*** Block opens ***

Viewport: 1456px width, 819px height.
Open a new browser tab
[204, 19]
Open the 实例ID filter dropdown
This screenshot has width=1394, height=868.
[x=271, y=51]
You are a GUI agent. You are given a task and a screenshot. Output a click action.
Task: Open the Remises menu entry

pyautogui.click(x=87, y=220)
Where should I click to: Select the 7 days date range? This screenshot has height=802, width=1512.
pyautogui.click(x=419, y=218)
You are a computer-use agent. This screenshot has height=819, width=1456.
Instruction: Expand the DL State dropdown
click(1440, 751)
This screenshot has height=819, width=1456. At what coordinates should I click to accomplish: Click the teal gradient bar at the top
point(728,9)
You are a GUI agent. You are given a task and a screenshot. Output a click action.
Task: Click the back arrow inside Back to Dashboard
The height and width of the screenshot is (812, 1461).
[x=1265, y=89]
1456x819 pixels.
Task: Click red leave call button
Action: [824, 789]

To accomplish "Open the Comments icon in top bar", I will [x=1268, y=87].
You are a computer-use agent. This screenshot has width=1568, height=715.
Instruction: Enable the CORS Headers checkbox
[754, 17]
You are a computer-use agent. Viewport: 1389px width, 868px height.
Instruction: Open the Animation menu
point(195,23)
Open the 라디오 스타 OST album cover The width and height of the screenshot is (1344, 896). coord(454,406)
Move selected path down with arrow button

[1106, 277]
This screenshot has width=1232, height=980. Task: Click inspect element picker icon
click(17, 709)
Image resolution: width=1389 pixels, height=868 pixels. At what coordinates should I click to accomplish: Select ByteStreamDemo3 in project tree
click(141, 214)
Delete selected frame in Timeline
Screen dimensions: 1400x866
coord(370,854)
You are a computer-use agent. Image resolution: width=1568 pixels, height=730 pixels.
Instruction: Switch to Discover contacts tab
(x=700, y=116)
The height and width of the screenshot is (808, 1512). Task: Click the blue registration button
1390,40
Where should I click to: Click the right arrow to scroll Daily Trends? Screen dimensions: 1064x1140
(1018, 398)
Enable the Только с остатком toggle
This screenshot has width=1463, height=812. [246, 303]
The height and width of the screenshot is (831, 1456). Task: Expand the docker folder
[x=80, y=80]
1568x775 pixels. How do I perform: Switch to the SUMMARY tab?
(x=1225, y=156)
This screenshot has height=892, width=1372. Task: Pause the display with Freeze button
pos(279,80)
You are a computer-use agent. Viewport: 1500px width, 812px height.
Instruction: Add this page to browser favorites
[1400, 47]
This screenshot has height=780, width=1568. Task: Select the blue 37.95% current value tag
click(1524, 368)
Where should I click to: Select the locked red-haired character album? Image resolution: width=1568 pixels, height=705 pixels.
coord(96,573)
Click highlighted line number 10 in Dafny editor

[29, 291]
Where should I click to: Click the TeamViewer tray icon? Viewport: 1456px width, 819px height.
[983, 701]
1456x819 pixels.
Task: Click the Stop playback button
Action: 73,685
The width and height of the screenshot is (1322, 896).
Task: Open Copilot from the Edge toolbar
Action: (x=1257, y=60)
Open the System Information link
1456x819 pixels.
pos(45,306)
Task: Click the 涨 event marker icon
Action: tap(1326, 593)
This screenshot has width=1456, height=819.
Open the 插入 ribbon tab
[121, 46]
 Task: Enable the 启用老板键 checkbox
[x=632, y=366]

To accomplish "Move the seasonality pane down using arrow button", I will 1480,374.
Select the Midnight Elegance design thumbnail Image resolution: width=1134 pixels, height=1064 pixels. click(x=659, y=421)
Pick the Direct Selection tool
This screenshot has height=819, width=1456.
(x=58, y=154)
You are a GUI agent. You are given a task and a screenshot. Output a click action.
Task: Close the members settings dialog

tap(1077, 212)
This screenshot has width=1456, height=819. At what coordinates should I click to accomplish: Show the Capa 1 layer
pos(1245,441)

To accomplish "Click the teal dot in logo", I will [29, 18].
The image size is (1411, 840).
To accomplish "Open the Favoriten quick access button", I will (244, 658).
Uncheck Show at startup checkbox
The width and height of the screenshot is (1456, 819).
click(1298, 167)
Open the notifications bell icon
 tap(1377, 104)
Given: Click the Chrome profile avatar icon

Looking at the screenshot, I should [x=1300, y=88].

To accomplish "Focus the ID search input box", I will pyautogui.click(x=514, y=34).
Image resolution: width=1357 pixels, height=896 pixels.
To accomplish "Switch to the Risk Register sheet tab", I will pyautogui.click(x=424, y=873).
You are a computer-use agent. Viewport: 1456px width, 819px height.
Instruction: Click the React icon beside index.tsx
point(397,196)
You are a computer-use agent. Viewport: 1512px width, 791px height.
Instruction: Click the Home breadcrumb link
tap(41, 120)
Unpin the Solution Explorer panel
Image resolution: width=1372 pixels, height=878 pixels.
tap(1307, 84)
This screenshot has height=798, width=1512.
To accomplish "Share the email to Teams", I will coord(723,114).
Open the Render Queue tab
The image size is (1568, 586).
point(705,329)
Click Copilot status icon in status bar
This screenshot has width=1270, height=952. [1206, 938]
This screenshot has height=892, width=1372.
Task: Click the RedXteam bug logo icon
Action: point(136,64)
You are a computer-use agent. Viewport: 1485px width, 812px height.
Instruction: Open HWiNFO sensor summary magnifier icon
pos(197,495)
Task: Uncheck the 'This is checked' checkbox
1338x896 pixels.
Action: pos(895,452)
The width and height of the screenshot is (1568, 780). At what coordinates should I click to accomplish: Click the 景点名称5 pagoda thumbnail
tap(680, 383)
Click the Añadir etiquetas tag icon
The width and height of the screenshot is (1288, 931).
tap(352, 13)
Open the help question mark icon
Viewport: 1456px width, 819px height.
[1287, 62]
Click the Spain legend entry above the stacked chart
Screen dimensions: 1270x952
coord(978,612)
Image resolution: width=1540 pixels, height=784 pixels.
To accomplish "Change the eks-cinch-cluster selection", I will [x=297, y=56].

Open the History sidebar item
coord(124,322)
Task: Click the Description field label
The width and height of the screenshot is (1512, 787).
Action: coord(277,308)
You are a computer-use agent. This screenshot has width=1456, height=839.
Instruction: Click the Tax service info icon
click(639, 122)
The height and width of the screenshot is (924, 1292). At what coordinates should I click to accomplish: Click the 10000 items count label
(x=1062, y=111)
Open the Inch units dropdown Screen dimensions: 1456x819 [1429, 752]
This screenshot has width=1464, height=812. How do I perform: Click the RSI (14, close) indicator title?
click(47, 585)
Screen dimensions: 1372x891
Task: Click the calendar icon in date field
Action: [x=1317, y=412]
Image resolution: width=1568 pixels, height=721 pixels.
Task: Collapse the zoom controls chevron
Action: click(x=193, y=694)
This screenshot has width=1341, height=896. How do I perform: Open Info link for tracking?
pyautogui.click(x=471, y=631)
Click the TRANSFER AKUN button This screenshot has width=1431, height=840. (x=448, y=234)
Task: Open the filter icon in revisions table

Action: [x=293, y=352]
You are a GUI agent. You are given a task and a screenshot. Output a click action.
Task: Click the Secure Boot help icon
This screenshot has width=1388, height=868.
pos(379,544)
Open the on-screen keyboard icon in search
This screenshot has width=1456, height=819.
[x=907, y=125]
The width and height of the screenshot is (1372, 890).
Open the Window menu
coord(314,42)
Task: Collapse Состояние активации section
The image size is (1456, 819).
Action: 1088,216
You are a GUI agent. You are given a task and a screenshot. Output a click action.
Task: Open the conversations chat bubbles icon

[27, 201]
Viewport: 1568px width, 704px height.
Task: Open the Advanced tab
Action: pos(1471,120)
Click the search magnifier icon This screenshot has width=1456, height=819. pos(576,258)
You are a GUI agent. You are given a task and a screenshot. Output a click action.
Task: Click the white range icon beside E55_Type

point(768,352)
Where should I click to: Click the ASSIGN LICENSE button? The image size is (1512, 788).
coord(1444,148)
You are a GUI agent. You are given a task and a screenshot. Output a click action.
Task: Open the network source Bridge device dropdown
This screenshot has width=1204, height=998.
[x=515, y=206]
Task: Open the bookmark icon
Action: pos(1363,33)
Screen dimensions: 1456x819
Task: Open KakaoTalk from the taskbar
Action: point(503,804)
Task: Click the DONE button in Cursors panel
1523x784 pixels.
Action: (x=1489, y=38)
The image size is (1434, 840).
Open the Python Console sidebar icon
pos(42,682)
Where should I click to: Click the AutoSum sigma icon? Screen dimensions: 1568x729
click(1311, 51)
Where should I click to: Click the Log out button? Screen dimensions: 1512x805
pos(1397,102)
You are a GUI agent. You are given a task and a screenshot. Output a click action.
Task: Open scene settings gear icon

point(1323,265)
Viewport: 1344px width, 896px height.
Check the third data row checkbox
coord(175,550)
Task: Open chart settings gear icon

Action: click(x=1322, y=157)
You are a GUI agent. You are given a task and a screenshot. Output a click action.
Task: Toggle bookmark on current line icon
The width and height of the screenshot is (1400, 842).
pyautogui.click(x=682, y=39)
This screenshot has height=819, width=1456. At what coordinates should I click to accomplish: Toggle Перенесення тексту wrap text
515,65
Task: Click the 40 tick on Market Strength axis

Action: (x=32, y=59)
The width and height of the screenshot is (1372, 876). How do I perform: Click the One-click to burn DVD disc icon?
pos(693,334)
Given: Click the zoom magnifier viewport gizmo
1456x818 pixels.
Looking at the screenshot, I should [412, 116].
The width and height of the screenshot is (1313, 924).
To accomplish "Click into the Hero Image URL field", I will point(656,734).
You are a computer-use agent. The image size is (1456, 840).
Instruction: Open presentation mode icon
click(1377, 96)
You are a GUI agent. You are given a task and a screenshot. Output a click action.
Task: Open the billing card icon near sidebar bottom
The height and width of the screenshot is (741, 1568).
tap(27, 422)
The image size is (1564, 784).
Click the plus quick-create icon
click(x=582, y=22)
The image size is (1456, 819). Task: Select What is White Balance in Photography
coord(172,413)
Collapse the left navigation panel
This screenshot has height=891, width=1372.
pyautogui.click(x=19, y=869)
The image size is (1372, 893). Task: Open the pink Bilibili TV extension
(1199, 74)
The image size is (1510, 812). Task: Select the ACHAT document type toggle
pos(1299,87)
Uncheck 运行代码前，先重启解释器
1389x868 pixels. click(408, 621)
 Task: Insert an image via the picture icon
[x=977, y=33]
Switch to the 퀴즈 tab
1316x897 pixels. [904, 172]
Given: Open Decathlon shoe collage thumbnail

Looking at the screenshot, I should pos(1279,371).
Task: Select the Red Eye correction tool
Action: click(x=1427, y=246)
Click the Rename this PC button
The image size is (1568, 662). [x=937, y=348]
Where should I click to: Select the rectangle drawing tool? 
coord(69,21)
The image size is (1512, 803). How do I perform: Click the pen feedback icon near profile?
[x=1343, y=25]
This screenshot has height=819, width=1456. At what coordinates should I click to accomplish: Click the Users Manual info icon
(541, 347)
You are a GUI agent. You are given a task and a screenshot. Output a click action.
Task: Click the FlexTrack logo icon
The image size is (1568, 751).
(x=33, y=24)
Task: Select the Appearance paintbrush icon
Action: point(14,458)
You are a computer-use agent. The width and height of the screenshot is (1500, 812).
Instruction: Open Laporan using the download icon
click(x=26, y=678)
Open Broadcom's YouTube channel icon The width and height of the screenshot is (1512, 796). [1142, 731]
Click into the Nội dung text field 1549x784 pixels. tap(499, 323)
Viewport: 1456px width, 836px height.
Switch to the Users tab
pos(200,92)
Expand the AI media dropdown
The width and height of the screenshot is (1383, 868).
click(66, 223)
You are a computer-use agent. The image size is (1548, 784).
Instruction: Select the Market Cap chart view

*** Block closes ***

» What to produce
Within the listing above, the range opens at the line with "The image size is (1568, 586)." and closes at the line with "You are a computer-use agent. Viewport: 1485px". Reproduce exactly the lines of that range, including both ends.

» Reply to the exercise
The image size is (1568, 586).
point(705,329)
Click Copilot status icon in status bar
This screenshot has width=1270, height=952. [1206, 938]
This screenshot has height=892, width=1372.
Task: Click the RedXteam bug logo icon
Action: point(136,64)
You are a computer-use agent. Viewport: 1485px width, 812px height.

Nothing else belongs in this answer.